LGBTQ Magazine

What My Mom Doesn’t Get About Being Transgender

By Juliez
What My Mom Doesn’t Get About Being Transgender

Some time ago my mom and I had an argument. It all started when I was wasting time on Facebook, checking my cousin’s profile. My cousin is a few years older than me and is someone I’ve always admired. She’s smart and witty: basically our family’s answer to Juno MacGuff. I idolized her in a way, wishing that I had her confidence and coolness.

At some point during my teenage years she came out as a lesbian. Overall my family is well-educated and liberal but, as traditional Irish Catholic immigrants in North London, my grandparents took it the worst. The rest of us (smart, well brought up kids) rushed to accept her, albeit with some curiosity.

At some point, this cousin, who was always a tomboy, started to appear more and more boyish. I thought (as did many of us in the family) that her choices to cut her hair shorter and wear more androgynous clothes were signs of her experimenting with her identity. We assumed she wanted to play with the idea of being more butch. But it quickly became apparent that my cousin was beginning to identify as male more so than female in ways beyond her appearance.

It’s a wonder I was surprised that my cousin’s transgender identity created friction in our family. After all, we live in a society that doesn’t readily understand (or try to understand) anyone who is transgender. My mother didn’t approve of my cousin’s identity and as much as I argued with her, her stance didn’t change. According to her, my cousin was becoming a “freak” and ruining her life.

It’s clear from discussions in the media about transgender individuals (even from comments made by some who identify as staunch feminists) that some people struggle to understand gender beyond the binary. It’s not because they’re hateful, bigoted people (necessarily) but because it’s difficult to comprehend transgenderism when society hasn’t even completely worked out the concept of gender in and of itself. We still don’t exactly know the answers to questions like: What does being a man mean? What does being a woman entail? Are there inevitable differences besides anatomical ones? Does anatomy even equate to sex? If men and women are equal then why does gender identity even matter?

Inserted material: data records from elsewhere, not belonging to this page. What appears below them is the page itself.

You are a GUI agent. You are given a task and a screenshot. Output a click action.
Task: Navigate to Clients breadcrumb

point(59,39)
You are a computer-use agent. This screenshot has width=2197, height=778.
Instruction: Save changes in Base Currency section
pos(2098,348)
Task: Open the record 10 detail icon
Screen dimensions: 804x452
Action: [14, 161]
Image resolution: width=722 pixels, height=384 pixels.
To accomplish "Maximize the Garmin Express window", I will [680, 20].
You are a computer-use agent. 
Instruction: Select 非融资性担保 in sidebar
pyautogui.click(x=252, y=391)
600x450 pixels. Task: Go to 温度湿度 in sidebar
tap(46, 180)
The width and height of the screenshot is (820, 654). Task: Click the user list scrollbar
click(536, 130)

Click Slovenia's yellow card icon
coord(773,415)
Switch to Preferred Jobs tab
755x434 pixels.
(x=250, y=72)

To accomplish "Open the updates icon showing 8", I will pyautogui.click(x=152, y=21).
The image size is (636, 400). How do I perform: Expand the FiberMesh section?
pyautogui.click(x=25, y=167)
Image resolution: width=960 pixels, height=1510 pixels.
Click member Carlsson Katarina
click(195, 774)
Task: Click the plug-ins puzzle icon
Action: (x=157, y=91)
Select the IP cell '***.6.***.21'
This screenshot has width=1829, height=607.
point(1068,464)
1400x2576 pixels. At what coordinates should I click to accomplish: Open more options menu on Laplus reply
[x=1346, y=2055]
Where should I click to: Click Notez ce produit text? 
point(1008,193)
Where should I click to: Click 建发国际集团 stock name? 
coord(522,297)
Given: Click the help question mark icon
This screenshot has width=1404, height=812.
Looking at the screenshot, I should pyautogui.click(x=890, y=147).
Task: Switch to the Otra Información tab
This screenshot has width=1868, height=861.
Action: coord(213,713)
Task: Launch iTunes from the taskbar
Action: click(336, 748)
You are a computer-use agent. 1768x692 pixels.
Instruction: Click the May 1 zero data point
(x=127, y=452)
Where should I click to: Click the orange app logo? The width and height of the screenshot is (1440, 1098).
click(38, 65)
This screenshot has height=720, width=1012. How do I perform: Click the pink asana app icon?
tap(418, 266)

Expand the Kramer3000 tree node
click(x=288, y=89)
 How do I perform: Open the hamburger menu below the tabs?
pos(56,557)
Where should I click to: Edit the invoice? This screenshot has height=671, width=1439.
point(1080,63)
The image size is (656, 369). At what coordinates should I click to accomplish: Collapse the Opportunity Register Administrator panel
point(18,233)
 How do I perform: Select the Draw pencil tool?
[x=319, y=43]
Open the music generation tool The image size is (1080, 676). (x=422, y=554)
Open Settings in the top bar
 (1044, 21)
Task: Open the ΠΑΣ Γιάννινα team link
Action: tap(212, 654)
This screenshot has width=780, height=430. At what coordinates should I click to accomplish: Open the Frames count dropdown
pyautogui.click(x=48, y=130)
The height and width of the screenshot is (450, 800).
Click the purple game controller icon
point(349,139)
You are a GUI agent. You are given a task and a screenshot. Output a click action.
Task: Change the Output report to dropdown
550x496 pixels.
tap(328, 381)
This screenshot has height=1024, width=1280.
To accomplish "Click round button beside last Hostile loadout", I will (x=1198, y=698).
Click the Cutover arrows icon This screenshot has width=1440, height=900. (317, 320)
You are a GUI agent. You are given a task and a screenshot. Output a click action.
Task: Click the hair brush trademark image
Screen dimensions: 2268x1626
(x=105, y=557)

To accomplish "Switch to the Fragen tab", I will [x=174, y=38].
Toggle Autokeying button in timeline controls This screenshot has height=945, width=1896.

I don’t have answers to these questions and I think it would be wrong for anyone to claim they do.  But I have noticed an absence of discussion about these topics and I think our society is poorer as a result. If we honestly look at the progress we have made in the area of human rights over the last fifty years, we can attribute many improvements to viewing men and women through a lens of greater equality. The gay rights movement was one of the best things to have happened to feminism, in my opinion, because it afforded people a new way of seeing the role of men and women: it made them question the traditions that they held as truths. This movement begged questions like, “If being a woman doesn’t necessarily mean being a wife who tends to her husband (if she doesn’t want or need a husband at all) then what does being a woman mean?” And the answers (that we are still searching for to this very day) have lead and still lead to some of the most exciting and amazing advances in society and are absolutely vital for insuring full human rights for every person.

If we could start a proper discussion about transgender issues — one that would stop my mother and I from arguing over whether my cousin’s gender identity is “normal” or “right” — then even divisions like gender may become irrelevant as we start to see people in a whole new light.

I distrust the (seemingly popular) ideas of embracing complacency, promoting dubious libertarianism and valuing being unoffensive over fighting for real progress. To improve the lives of women, transgender individuals and people of the LGBTQ community generally, then serious, radical questions about gender need to be asked. I may not have the answers to those question, but I can tell you that some people will inevitably be offended in the process. But aren’t those arguments worth having if they result in serious progress?